Introduction to Options and Acquisitions of Source Material

By Brandon A. Blake, Entertainment Lawyer

When a filmmaker or producer decides to produce a film, he or she must first acquire the rights to the underlying story before going on to develop the project. Films may be based on any number of underlying properties, such as novels, short stories, games, or even newspaper articles. Typically, source material is divided into four categories; concepts, stories, treatments, and screenplays. Concepts can not be protected by copyright law alone.

Concepts: A concept is simply an undeveloped, often unwritten, idea for a movie. A short synopsis of a proposed film may also fall into this category. A concept is not copyrightable under current copyright law. A producer or writer may still be able to protect his idea or concept through contract law, but care must be taken not to reveal the concept before an appropriately drafted contract is executed by all parties.

Stories: Stories may come from newspapers, short stories, or novels. Before commissioning the writing of a screenplay that is based on an underlying story, the filmmaker must ensure that the author of the underlying material is interested in selling. Typically the filmmaker will first option the underlying story, and then acquire the rights, in the same manner that a screenplay is acquired. Even when a film is based on the unwritten life story of someone, the filmmaker must still acquire the rights to that story from the person or the person’s heirs.
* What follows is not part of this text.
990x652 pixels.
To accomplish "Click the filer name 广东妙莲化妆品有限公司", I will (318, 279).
Treatments: Treatments are materials written with an eventual screenplay in mind. When a filmmaker finds a treatment to develop, he or she will option the treatment and acquire its rights as is done for a screenplay. Even if the screenplay eventually only vaguely resembles the treatment, the underlying property must be acquired. This is how a chain-of-title is developed for a screenplay.
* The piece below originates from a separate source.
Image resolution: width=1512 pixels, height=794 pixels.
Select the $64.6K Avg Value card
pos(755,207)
Screenplays: A Screenplay will be the material that the producer and director work from in producing the film. Screenplays must be optioned and acquired from the writer before a film can be produced from it (see below). Typically the original screenplay submitted will be altered substantially before and during production. The filmmaker may or may not arrange for the screenwriter to be a part of these alterations.

ACQUIRING THE SCREENPLAY

Options and Extensions: If a filmmaker seeks to acquire a spec script, as opposed to hiring a writer to compose a screenplay to certain specifications, the work may be optioned. An option is literally an agreement to agree. The screenwriter agrees that for a certain price, he will give the filmmaker the exclusive option to purchase the screenplay, at a designated price, sometime in the future. The filmmaker is not bound to ever make the film or buy the rights; he simply acquires the right to do so later.
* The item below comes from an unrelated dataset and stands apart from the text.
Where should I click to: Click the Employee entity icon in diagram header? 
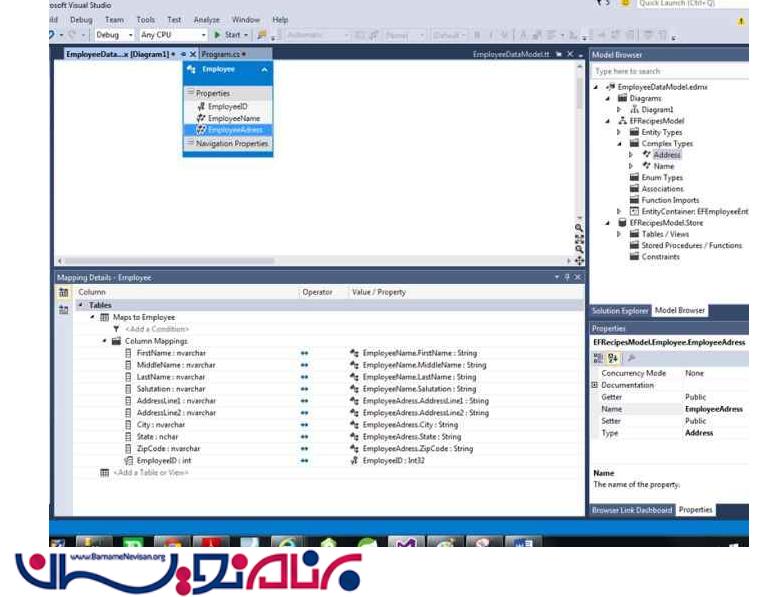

During the option period time, the screenwriter refrains from exploiting the screenplay in anyway. At the end of an option period the filmmaker may have negotiated for the right to extend the term of the option for a period of time for an additional payment. The filmmaker is free to exercise this extension or to let the option expire. When the option expires, all rights in the film remain with the screenwriter and the filmmaker has no further interest. At the expiration of an extension, the filmmaker may negotiate for yet another extension.

Acquisition of Rights: At anytime during the option or an applicable extension period, the filmmaker has the right to purchase the screenplay at a previously designated price. If the filmmaker decides to acquire the rights, all of the rights negotiated in the option contract will transfer to the filmmaker. The filmmaker may decide to produce the screenplay, or, depending on the contract language, even assign, or sell, the screenplay to a third party.

The filmmaker may also have negotiated to acquire the screenwriter’s services, either for drafting revisions, or for consulting purposes during the production of the film. Screenplay revisions may include a second draft, a final draft, and a polish, which is a revision of a final draft.